Pero no las conocía casi todas. En realidad, apenas conocía la mitad, y algunas las confundía continuamente, pero puso en el aprendizaje su mejor voluntad y, mientras rellenaban bocadillos o vaciaban unas balas que cada día escaseaban más porque ya apenas se combatía, la vieja le obligaba a repetir el alfabeto y le compró una cartilla y un cuaderno de rayas en el que muy pronto comenzó a trazar garabatos que poco a poco adquirieron un aspecto legible.

Era una buena alumna, y fueron por tanto días hermosos hasta el punto de que las ausencias de la chatarrera cada vez se hacían más cortas, ansiosa como estaba por regresar a casa; una casa donde ahora sabía que la esperaban con una sonrisa y cena caliente aguardando en el fuego.

Celestina Sánchez, la exiliada andaluza que creía haberlo perdido todo para siempre, parecía haber recuperado de improviso a una de sus hijas, y Apolonia Cienfuegos, la prostituta de Barahona, tenía la impresión de que por primera vez descubría lo que podía ser una auténtica madre.

Influía en ello el increíble buen humor y la desbordada personalidad de la vieja, que era muy capaz de beberse media botella de ron lanzándose a cantar recordando su juventud de «tablaos» y mancebías, y que clavándose una flor en el pelo se encaramaba de repente a la mesa y comenzaba a zapatear y lanzar alaridos con voz aguardentosa.

—¡Se va a matar! —le gritaba la muchacha—. Ándese con ojo, que si se cae se escoña.

Bajaba al fin la otra, resoplando, tosiendo y lanzando escupitajos, pero no paraba ahí la juerga, sino que se encaminaba entonces al tocadiscos y ponía a todo volumen el manoseado disco de una tal Lola Flores que tenía la virtud de alegrarla durante diez minutos para hacer que acabara siempre lloriqueando de nostalgia por su patria.

—¡Tengo que volver! —aseguraba entonces—. Tengo que volver, porque yo no me puedo morir sin haber escuchado a ese «monstruo» cara a cara.

—No se preocupe.
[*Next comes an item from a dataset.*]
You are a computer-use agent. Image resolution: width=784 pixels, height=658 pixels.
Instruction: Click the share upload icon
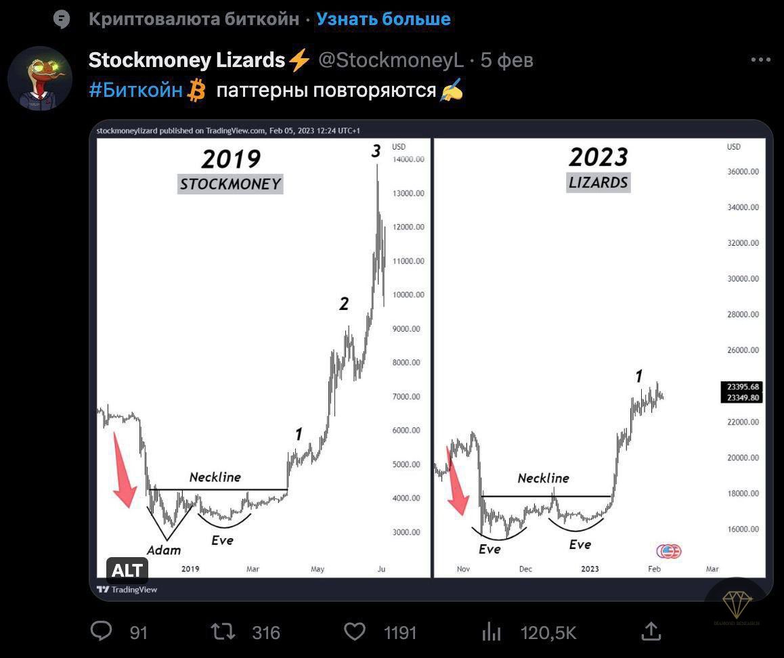coord(651,631)
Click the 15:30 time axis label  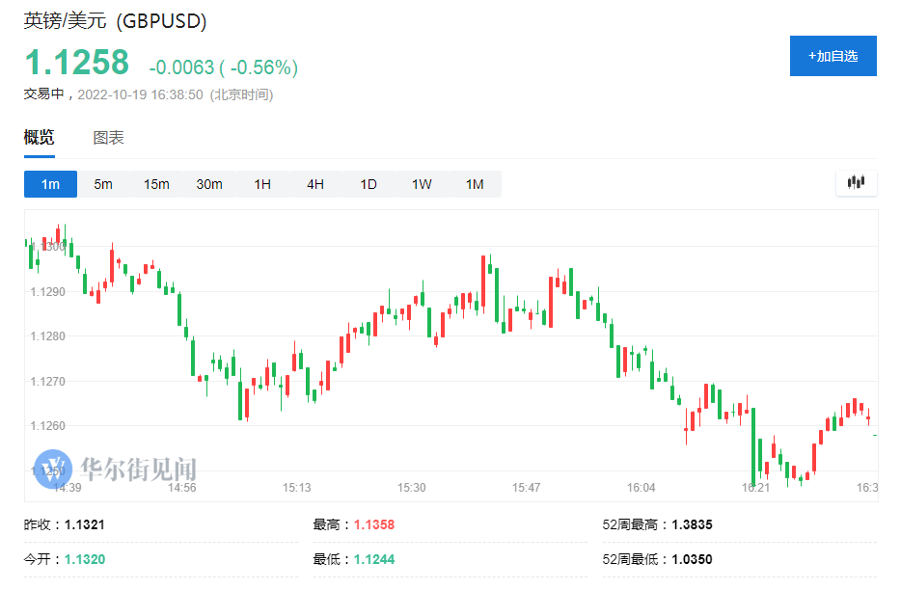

Le quedan años.

—¡A mí, sí…! —afirmaba convencida—. Pero… ¿y a ella?

—Supongo que también… ¿Qué edad tiene?

—No lo sé. Creo que nadie lo sabe.

—Aquí, en la foto, se la ve joven.

—Pequeña mía… Nunca te fíes de las fotos… ¿Ves esta rubia de aquí? ¿La que tiene el niño en brazos…? Ésa soy yo… ¿Quién lo diría?

Al final Apolonia tenía que levantarla siempre de su asiento tomándola por la cintura para acompañarla hasta la cama, donde quedaba espatarrada roncando sonoramente hasta el extremo de que si hacía calor y le abría de par en par la ventana, los vecinos protestaban porque no les permitía pegar ojo en toda la noche.

Aquella miserable chabola de ladrillos y techo de cinc repleta de casquillos de bala se había convertido por tanto en poco tiempo en un acogedor hogar para dos mujeres que parecían haber encontrado en la mutua compañía y la mutua preocupación de la una por la otra todo aquello que les había faltado, y así fueron transcurriendo los días, cada vez más llenos de veinticuatro horas, hasta que una tarde sonaron unos discretos golpes en la puerta y cuando Apolonia fue a abrir se tropezó con Darío Pocaterra.